> WORK TO BE COMPLETED
Please return all of the data exactly as written.

(Beginning of LISTED RECORDS)

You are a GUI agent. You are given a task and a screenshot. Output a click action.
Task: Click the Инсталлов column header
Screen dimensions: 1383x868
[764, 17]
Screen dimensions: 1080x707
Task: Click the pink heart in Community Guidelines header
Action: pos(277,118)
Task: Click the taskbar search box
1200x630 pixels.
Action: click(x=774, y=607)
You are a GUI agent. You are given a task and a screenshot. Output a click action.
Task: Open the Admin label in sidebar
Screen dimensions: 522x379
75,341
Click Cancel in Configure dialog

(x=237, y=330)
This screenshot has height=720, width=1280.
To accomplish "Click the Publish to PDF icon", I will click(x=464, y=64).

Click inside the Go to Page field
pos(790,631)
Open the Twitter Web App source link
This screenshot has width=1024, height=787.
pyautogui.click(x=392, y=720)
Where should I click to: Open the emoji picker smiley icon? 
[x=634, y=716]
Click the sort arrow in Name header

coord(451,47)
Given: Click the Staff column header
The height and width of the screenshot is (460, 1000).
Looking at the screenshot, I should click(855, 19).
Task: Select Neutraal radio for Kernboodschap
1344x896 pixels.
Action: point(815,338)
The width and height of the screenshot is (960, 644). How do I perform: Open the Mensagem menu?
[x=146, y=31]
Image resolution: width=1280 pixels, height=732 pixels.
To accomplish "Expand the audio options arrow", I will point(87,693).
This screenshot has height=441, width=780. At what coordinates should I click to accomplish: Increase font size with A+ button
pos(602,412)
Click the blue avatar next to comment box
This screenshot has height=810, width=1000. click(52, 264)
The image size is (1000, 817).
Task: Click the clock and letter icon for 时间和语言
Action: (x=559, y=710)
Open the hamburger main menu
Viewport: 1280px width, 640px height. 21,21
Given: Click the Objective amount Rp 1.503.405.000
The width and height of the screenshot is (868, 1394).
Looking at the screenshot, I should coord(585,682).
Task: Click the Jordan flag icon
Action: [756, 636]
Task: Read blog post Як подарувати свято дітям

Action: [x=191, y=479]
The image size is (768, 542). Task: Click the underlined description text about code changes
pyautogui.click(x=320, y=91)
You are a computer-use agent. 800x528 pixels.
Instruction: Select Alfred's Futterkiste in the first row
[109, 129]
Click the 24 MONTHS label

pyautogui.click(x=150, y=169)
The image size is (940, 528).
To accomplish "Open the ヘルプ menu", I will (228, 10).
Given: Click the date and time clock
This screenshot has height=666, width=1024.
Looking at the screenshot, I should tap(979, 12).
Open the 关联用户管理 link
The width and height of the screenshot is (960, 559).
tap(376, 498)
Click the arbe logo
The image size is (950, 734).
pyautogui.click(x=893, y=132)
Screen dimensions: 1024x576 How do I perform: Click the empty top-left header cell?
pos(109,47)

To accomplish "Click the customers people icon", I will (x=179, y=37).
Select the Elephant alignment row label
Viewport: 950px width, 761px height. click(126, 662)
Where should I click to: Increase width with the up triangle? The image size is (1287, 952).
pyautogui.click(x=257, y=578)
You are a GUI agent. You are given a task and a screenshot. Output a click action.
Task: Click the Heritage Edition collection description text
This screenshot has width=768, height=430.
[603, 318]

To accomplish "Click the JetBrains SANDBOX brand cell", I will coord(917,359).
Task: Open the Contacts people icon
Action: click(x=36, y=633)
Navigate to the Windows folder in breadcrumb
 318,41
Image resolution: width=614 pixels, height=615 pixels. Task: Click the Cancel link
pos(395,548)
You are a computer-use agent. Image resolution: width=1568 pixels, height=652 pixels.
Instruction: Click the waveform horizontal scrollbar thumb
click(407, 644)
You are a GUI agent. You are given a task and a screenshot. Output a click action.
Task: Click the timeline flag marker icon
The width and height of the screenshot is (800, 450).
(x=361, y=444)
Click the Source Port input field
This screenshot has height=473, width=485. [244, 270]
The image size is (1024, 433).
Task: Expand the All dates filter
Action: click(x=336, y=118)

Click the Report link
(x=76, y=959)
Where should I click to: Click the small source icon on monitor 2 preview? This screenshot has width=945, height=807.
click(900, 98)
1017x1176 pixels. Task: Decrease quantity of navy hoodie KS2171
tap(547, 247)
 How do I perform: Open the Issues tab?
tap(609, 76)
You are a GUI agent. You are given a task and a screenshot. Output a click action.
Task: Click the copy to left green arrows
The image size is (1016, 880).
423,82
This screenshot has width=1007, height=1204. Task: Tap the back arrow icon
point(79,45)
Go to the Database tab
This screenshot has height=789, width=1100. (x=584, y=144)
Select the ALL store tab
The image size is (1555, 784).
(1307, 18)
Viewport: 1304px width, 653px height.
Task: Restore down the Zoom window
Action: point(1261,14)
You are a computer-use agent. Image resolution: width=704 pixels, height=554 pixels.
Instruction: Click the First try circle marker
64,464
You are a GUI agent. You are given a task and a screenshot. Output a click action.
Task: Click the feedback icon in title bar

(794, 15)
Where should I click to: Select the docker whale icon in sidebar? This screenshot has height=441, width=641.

(End of LISTED RECORDS)

> YOUR RESPONSE
You are a GUI agent. You are given a task and a screenshot. Output a click action.
Task: Click the Инсталлов column header
Screen dimensions: 1383x868
[764, 17]
Screen dimensions: 1080x707
Task: Click the pink heart in Community Guidelines header
Action: pos(277,118)
Task: Click the taskbar search box
1200x630 pixels.
Action: click(x=774, y=607)
You are a GUI agent. You are given a task and a screenshot. Output a click action.
Task: Open the Admin label in sidebar
Screen dimensions: 522x379
75,341
Click Cancel in Configure dialog

(x=237, y=330)
This screenshot has height=720, width=1280.
To accomplish "Click the Publish to PDF icon", I will click(x=464, y=64).

Click inside the Go to Page field
pos(790,631)
Open the Twitter Web App source link
This screenshot has width=1024, height=787.
pyautogui.click(x=392, y=720)
Where should I click to: Open the emoji picker smiley icon? 
[x=634, y=716]
Click the sort arrow in Name header

coord(451,47)
Given: Click the Staff column header
The height and width of the screenshot is (460, 1000).
Looking at the screenshot, I should click(855, 19).
Task: Select Neutraal radio for Kernboodschap
1344x896 pixels.
Action: point(815,338)
The width and height of the screenshot is (960, 644). How do I perform: Open the Mensagem menu?
[x=146, y=31]
Image resolution: width=1280 pixels, height=732 pixels.
To accomplish "Expand the audio options arrow", I will point(87,693).
This screenshot has height=441, width=780. At what coordinates should I click to accomplish: Increase font size with A+ button
pos(602,412)
Click the blue avatar next to comment box
This screenshot has height=810, width=1000. click(52, 264)
The image size is (1000, 817).
Task: Click the clock and letter icon for 时间和语言
Action: (x=559, y=710)
Open the hamburger main menu
Viewport: 1280px width, 640px height. 21,21
Given: Click the Objective amount Rp 1.503.405.000
The width and height of the screenshot is (868, 1394).
Looking at the screenshot, I should coord(585,682).
Task: Click the Jordan flag icon
Action: [756, 636]
Task: Read blog post Як подарувати свято дітям

Action: [x=191, y=479]
The image size is (768, 542). Task: Click the underlined description text about code changes
pyautogui.click(x=320, y=91)
You are a computer-use agent. 800x528 pixels.
Instruction: Select Alfred's Futterkiste in the first row
[109, 129]
Click the 24 MONTHS label

pyautogui.click(x=150, y=169)
The image size is (940, 528).
To accomplish "Open the ヘルプ menu", I will (228, 10).
Given: Click the date and time clock
This screenshot has height=666, width=1024.
Looking at the screenshot, I should tap(979, 12).
Open the 关联用户管理 link
The width and height of the screenshot is (960, 559).
tap(376, 498)
Click the arbe logo
The image size is (950, 734).
pyautogui.click(x=893, y=132)
Screen dimensions: 1024x576 How do I perform: Click the empty top-left header cell?
pos(109,47)

To accomplish "Click the customers people icon", I will (x=179, y=37).
Select the Elephant alignment row label
Viewport: 950px width, 761px height. click(126, 662)
Where should I click to: Increase width with the up triangle? The image size is (1287, 952).
pyautogui.click(x=257, y=578)
You are a GUI agent. You are given a task and a screenshot. Output a click action.
Task: Click the Heritage Edition collection description text
This screenshot has width=768, height=430.
[603, 318]

To accomplish "Click the JetBrains SANDBOX brand cell", I will coord(917,359).
Task: Open the Contacts people icon
Action: click(x=36, y=633)
Navigate to the Windows folder in breadcrumb
 318,41
Image resolution: width=614 pixels, height=615 pixels. Task: Click the Cancel link
pos(395,548)
You are a computer-use agent. Image resolution: width=1568 pixels, height=652 pixels.
Instruction: Click the waveform horizontal scrollbar thumb
click(407, 644)
You are a GUI agent. You are given a task and a screenshot. Output a click action.
Task: Click the timeline flag marker icon
The width and height of the screenshot is (800, 450).
(x=361, y=444)
Click the Source Port input field
This screenshot has height=473, width=485. [244, 270]
The image size is (1024, 433).
Task: Expand the All dates filter
Action: click(x=336, y=118)

Click the Report link
(x=76, y=959)
Where should I click to: Click the small source icon on monitor 2 preview? This screenshot has width=945, height=807.
click(900, 98)
1017x1176 pixels. Task: Decrease quantity of navy hoodie KS2171
tap(547, 247)
 How do I perform: Open the Issues tab?
tap(609, 76)
You are a GUI agent. You are given a task and a screenshot. Output a click action.
Task: Click the copy to left green arrows
The image size is (1016, 880).
423,82
This screenshot has width=1007, height=1204. Task: Tap the back arrow icon
point(79,45)
Go to the Database tab
This screenshot has height=789, width=1100. (x=584, y=144)
Select the ALL store tab
The image size is (1555, 784).
(1307, 18)
Viewport: 1304px width, 653px height.
Task: Restore down the Zoom window
Action: point(1261,14)
You are a computer-use agent. Image resolution: width=704 pixels, height=554 pixels.
Instruction: Click the First try circle marker
64,464
You are a GUI agent. You are given a task and a screenshot. Output a click action.
Task: Click the feedback icon in title bar

(794, 15)
Where should I click to: Select the docker whale icon in sidebar? This screenshot has height=441, width=641.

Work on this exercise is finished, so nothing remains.